4. Analysis and Discussions
From Figure 2, results are shown as followings.
1) In diagrams (a1) to (a3), maps of different DNA sequences are different. Some points formed spatial arrangements are immobility. The distance is equal between points. These results represent some structure information. Further spatial relationship needs to be analyzed by different cases.
2) In the diagrams of (b1)-(b3), the point spatial distribution of CA random sequences is different from (a1)- (a3). Different CA functions own their characteristics of random distributions.
3) DNA sequences are random naturally, but it is different from 0 - 1 random number sequences. Compared with DNA sequences and CA random sequences, spatial
Table 3. The information of DNA sequences.

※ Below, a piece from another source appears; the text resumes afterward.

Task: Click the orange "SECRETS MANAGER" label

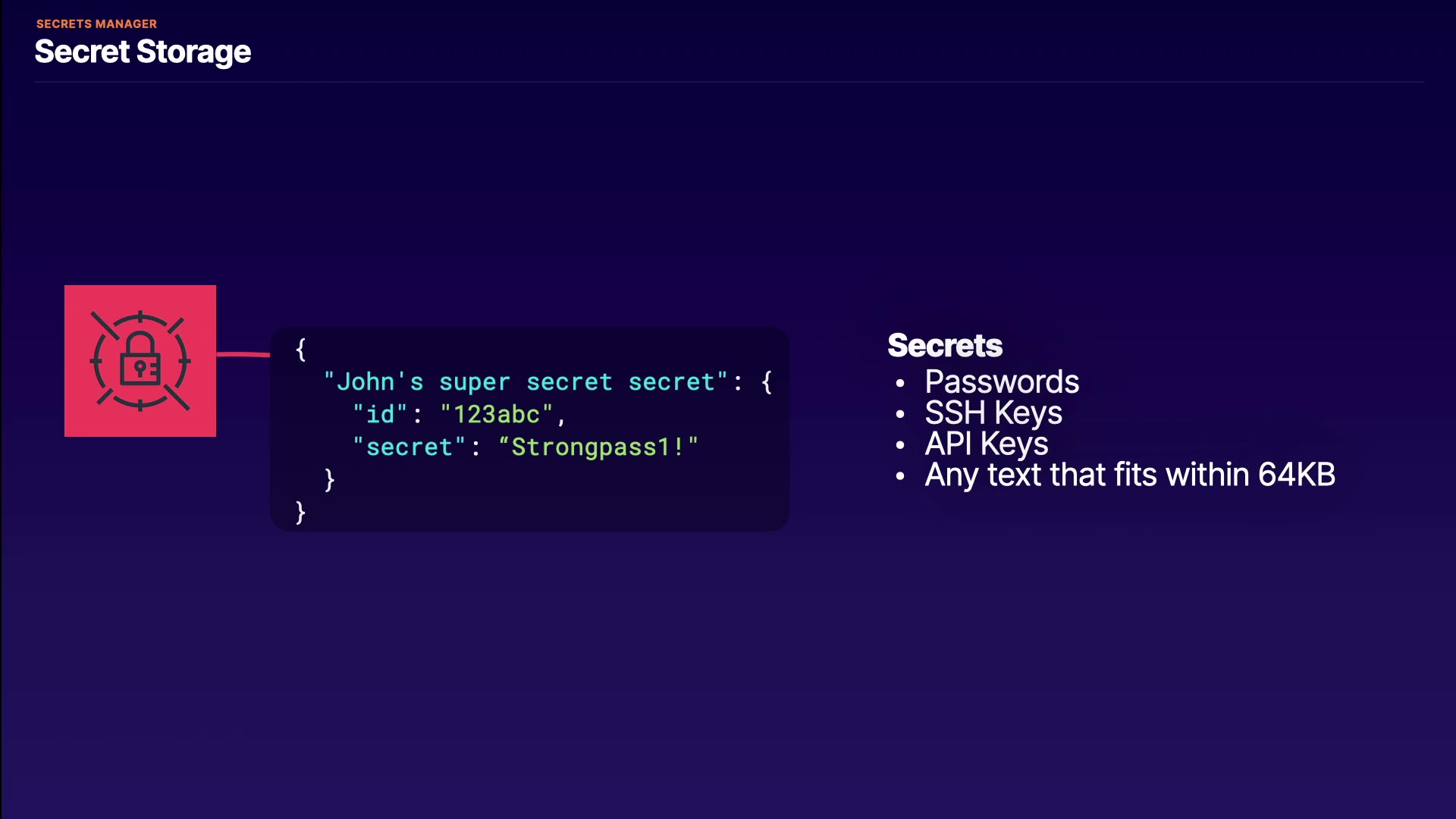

distributions of random sequences are more regular than DNA sequences. Random sequences are almost in traingles. More missing points of DNA sequences are in maps than random sequences.
5. Conclusion
The analysis of DNA sequences is the most important part in modern molecular biology. Conjugate maps can help us to identify significant characteristics of DNA sequences directly. Since the distribution of different DNA sequences is different, the maps can be used as the basis to compare differences of two DNA sequences. The method is easy to understand and study, thus, one of the most important points of the work mentioned in paper is to analyze the differences among DNA sequences directly. This new map provides more spatial information of DNA sequences for future exploration. The method can be an assisted mean to extend CA random sequences’ visualization study.
6. Acknowledgements
Thanks to Mr. Yao Zhou for providing data, to Mr. Jie Wan for help with the English edition.
Thanks to the Key Laboratory of Yunnan Software Engineering for financial supports to the information security research projects (2010EI02, 2010KS06) and subCDIO projects.